Sa carrière se fera entièrement à Brest. Il suit les cours  de L’Académie L.-G. Charrioux de Brest, où il fréquente les professeurs de dessin de l’École navale, spécialisés dans les scènes de port et les scènes historiques.  Par la suite, toujours à Brest, il est chargé des cours de dessin organisés par la Société d'Émulation, puis vers 1874, devient professeur de dessin au lycée de la ville. L’œuvre de Caradec a connu un grand succès dans sa ville natale.  Ses oeuvres son acquises de son vivant par les collectionneurs et le musée de Brest.

Il fait oeuvre de lithographe, participant à l'illustration du « Voyage dans le Finistère» de Cambry et du « Finistère en 1836 » d'Émile Souvestre, pour lequel il dessina un bon crayon, sans esprit caricatural représentant Guillaume Ricou poète breton.
On a compris que s’il a peint quelques portraits et paysages, notamment quelques marines, il a surtout peint de petits panneaux de type breton. Caradec y décrit sans se lasser les costumes et mœurs bretons en accumulant sa documentation.

29 avril 1888. Louis Caradec, le « Rubens du Finistère »

Dans  « La Morlaisienne » (1843), on retrouve sa précision historique : le tableau dépeint avec précision le port, la ville, avant la construction du viaduc. On y  découvre également les qualités techniques du peintre…
Ce tableau témoigne du lien de l’artiste avec Morlaix… Liens spirituels surtout. C’est à Morlaix en effet que John Jenkins baptisa ce membre fidèle de l’église réformée de Brest. En 1849, en même temps que le colporteur Omnès, le premier converti de Jenkins.

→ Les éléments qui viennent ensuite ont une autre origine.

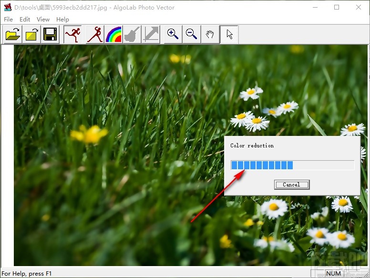Open the rainbow color tool
The image size is (370, 278).
113,35
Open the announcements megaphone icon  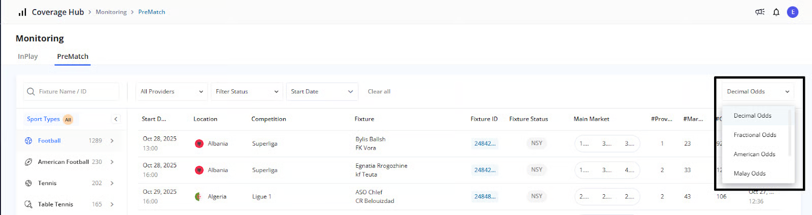tap(760, 12)
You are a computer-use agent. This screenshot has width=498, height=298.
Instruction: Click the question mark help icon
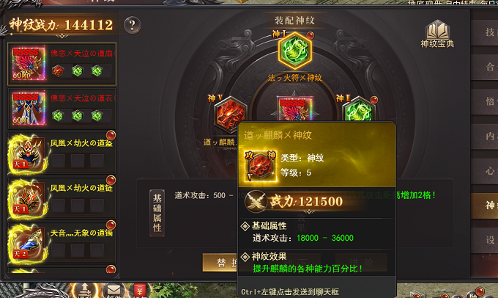[x=132, y=25]
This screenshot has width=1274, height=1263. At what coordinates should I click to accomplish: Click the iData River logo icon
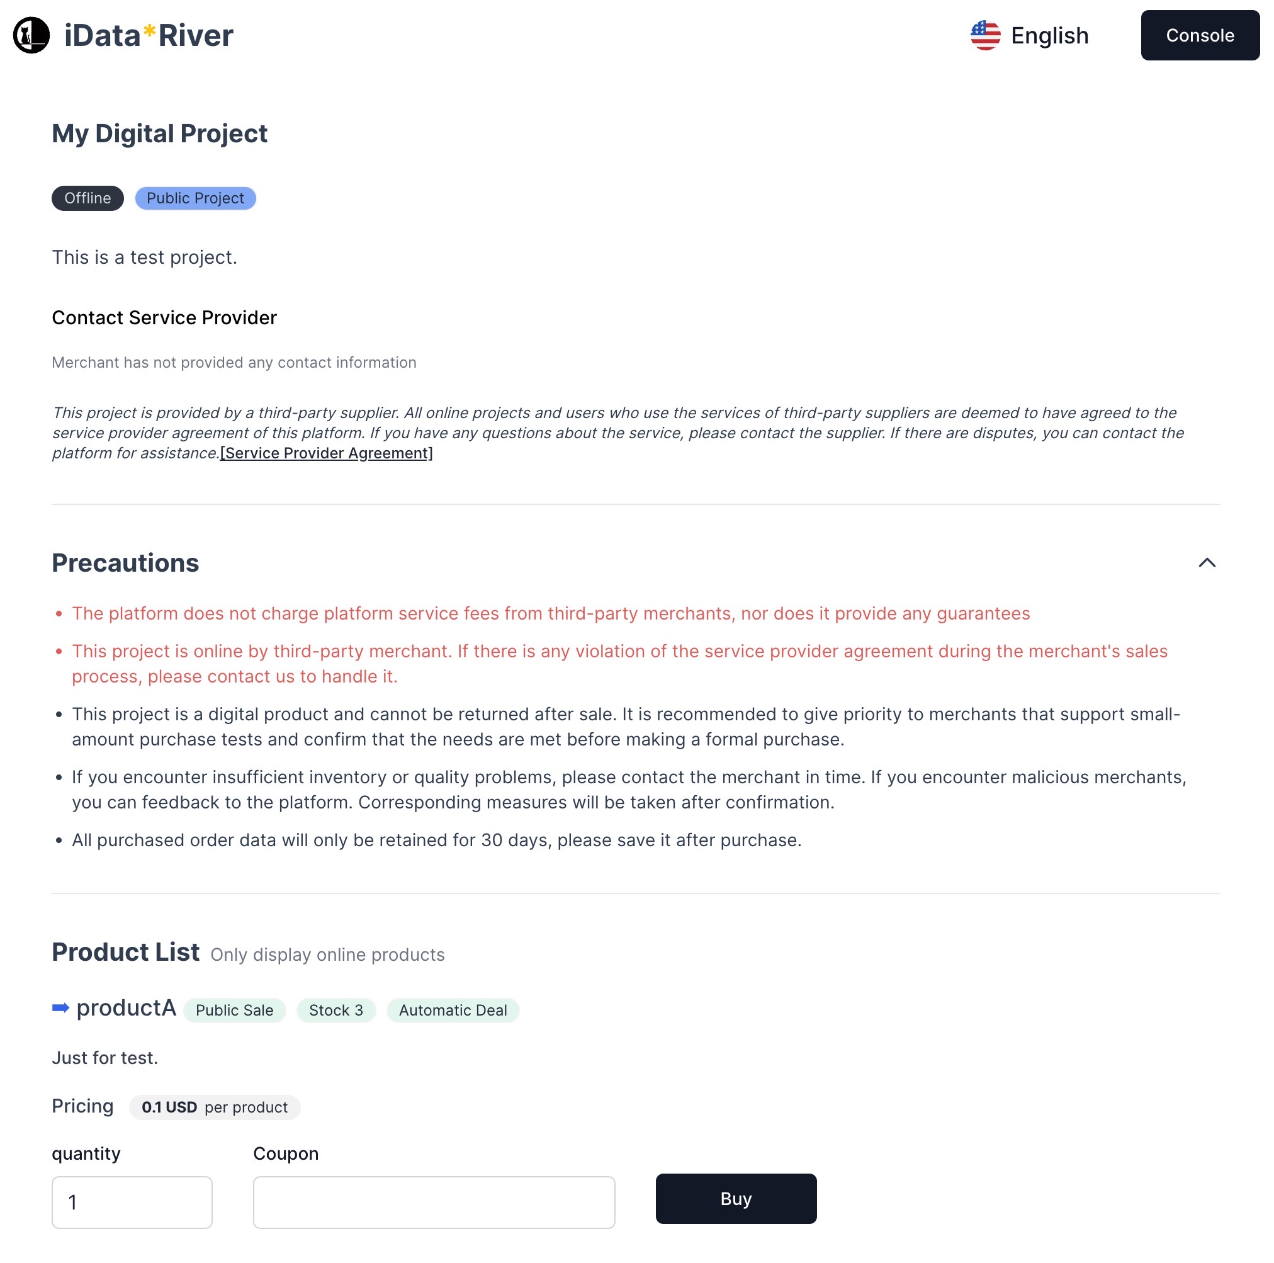32,35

Ces deux baptêmes furent un réconfort et un encouragement profonds pour Jenkins.

Caradec mit de suite ses dons artistiques au service de l’Évangile. Il fait imprimer des lithographies engagées. Un ensemble d’images très appréciées et très utilisées dans l’évangélisation par les différents colporteurs bretons.
Il a ainsi peint plusieurs toiles sur la Parabole du Fils prodigue. Les différentes étapes de la séparation et de la réconciliation d’un homme avec Dieu : le jeune homme quitte son père, il se retrouve avec les pourceaux, le retour et banquet. Mais Caradec est trop vieux pour participer à l’édition du Voyage du pèlerin  de John Bunyan , traduit en breton par Guillaume Le Coat et édité en1886… On ne peut qu’imaginer  les illustrations que son talent  aurait inventées pour illustrer cette grande fresque de la grâce de Dieu.